Вернувшийся из Белграда генсек застал "фрегат перестройки" опасно
накренившимся на правый борт. "Заведенный" Яковлевым и паническими
апелляциями демократических сторонников, он предпринял решительные шаги к
подавлению бунта на корабле. Двухдневное заседание Политбюро, устроенное им
для выяснения отношений внутри партийного руководства, превратилось в
своеобразное "собрание по китайскому методу". Принужденный на нем к
покаянию, Лигачев впоследствии в своих мемуарах обличал царивший там
"расправный стиль", схожий с идеологической "охотой на ведьм" в сталинские
времена, когда его самого в 1949 году обвинили было в симпатиях к троцкизму.
Каждый из членов Политбюро и Секретариата должен был высказать свое
отношение к "манифесту антиперестроечных сил" (так была официально
заклеймена эта публикация в редакционной статье в "Правде" от 5 апреля,
написанной Яковлевым, "скрывшимся за анонимкой"). Одним, и в первую очередь
самому Е.Лигачеву, пришлось оправдываться и доказывать свою "полную
непричастность" к появлению статьи, другим, как, например, В.Воротникову,
поторопившемуся назвать ее "эталоном", или В.Долгих - каяться и объяснять,
что они невнимательно ее прочитали и проглядели антиперестроечный пафос.
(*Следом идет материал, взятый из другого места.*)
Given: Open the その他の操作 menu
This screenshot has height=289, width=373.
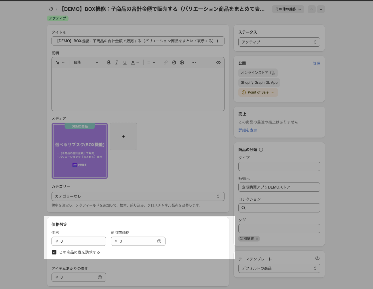Looking at the screenshot, I should (x=288, y=9).
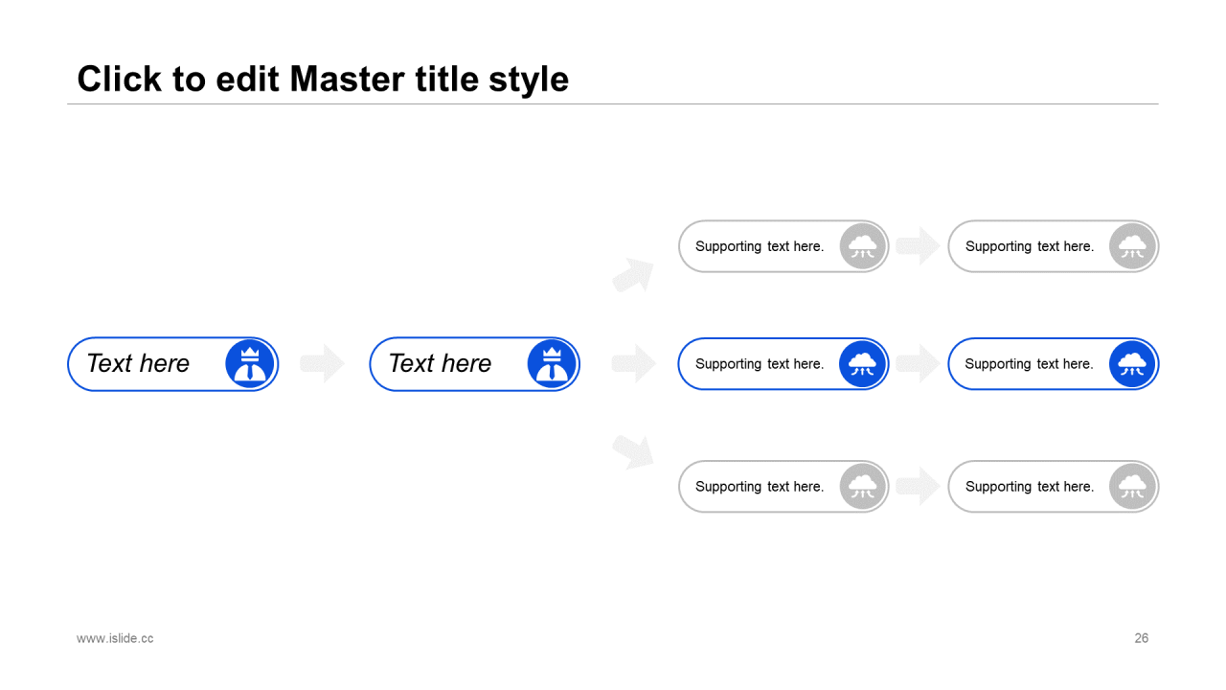Click supporting text in the bottom-right gray box
Screen dimensions: 1226x690
(x=1030, y=487)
Маршал Д.Язов, от которого не ждали развернутых идеологических оценок,
выразил от имени командного состава армии возмущение тем, что вконец
распустившаяся пресса, вместо того чтобы поднимать патриотические темы, "не
перестает писать о Высоцком, а что он такого сделал?" И хотя итогом
изнурительного марафонского заседания стало столь желанное для генсека
единодушие, расчистившее путь подготовке к партконференции, никто уже не
заблуждался насчет этого вымученного единства. "И с этими людьми надо
двигать вперед перестройку!" - жаловался Михаил Сергеевич после заседания
своим помощникам. Но "других писателей" у него не было. По крайней мере так
он тогда считал.
Мир театра, поманив Михаила еще в школьные годы и едва не сбив с
истинного политического пути, не оставлял его равнодушным и в последующие
годы. И дело было не только в том, что он увлеченно и профессионально
актерствовал (в хорошем смысле слова) с экрана телевизора и на сцене
Кремлевского Дворца съездов, часами, на зависть Рональду Рейгану, держа в
напряжении такую аудиторию, о какой не мог мечтать ни один великий актер. В
сценичных театральных образах политического эпоса представала перед ним и
вся "историческая психодрама" перестройки. Он мог, например, ошеломить
членов Политбюро, начав заседание с рассказа о том, что накануне был в
театре, смотрел "Мизантроп" Мольера - "там все о нашей перестройке". Надо
было быть по-настоящему одержимым этим проектом, чтобы высмотреть какие-то
политические аналогии в достаточно легкомысленном и язвительном тексте
французского классика XVIII века.
В другой раз Мольера мог с успехом заменить М.Шатров. Побывав на его
"Большевиках", Михаил Сергеевич с подъемом рассказывал коллегам: "После
последних слов в зале тишина. А потом все встают и начинают петь
"Интернационал". Вот к чему надо стремиться". По-шекспировски мощным
виделось ему "гамлетовское" начало доклада перед участниками ХIХ
партконференции 28 июля 1988 года: "Как углубить и сделать необратимой
революционную перестройку? - вот коренной вопрос, стоящий перед нами".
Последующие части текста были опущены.